If I run the code below:
$text = [$inputText];
$text = $textNormalizer->transform($text);
The error I get then is:
Rubix\ML\Transformers\TextNormalizer::normalize(): Argument #1 ($sample) must be of type array, string given
If I do this instead:
$text[] = [$inputText];
$text = $textNormalizer->transform($text);
The call works, but $text
is null, so I cannot perform the following action, which is $wordCountVectorizer->fit($text)->transform($text);
Note: I have not used this package (Rubix ML) before, nor am I active with machine learning, but the issues seem purely php related. Therefore this answer can help get the code running, but that doesn't mean it will provide the desired result.

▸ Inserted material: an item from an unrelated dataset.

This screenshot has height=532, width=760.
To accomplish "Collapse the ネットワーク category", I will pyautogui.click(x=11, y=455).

I have looked at the source code of the TextNormalizer
. The function you're calling requires an array
, which calls another function, which should also be an array
. The values are passed by reference, so you can't pass anything but a predefined variable in the method. This is why your last try ($text[] = [$inputText]

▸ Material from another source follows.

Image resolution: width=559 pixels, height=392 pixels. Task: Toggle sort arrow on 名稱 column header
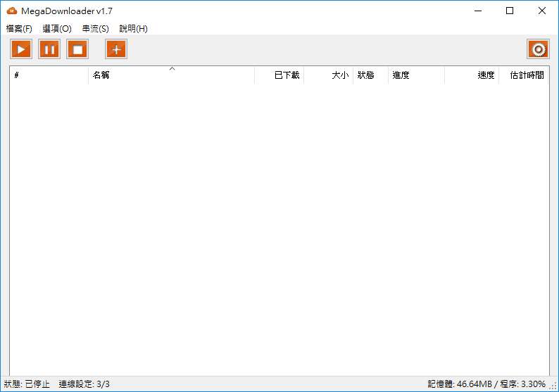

) works because it creates the required structure. Also, the transform
method returns void
, so if you assign $text
to the return type of transform
, it will always be null
due to the void
return type.
The next part is the WordCountVectorizer
. The fit
method expects a Dataset
type. According to the docs, you can make datasets either labeled or unlabeled. For my example, I will use unlabeled datasets, but the desired dataset is up to you. The transform
method expects an array
like before.
Then the last call, the tfIdfTransformer
, works the same as the WordCountVectorizer
. Therefore, we can do the following:
$text = [[$inputText]];
// $text is a reference, so the original value is updated
$textNormalizer->transform($text);
// Create dataset with transformed text
$dataset = new \Rubix\ML\Datasets\Unlabeled($text);
// Again, $text is a reference
$wordCountVectorizer->fit($dataset);
$wordCountVectorizer->transform($text);
// Update dataset with transformed $text
$dataset = new \Rubix\ML\Datasets\Unlabeled($text);
// Again, $text is a reference
$tfIdfTransformer->fit($dataset);
$tfIdfTransformer->transform($text);
Again, this should get your code up and running, but I cannot guarantee the result is as desired.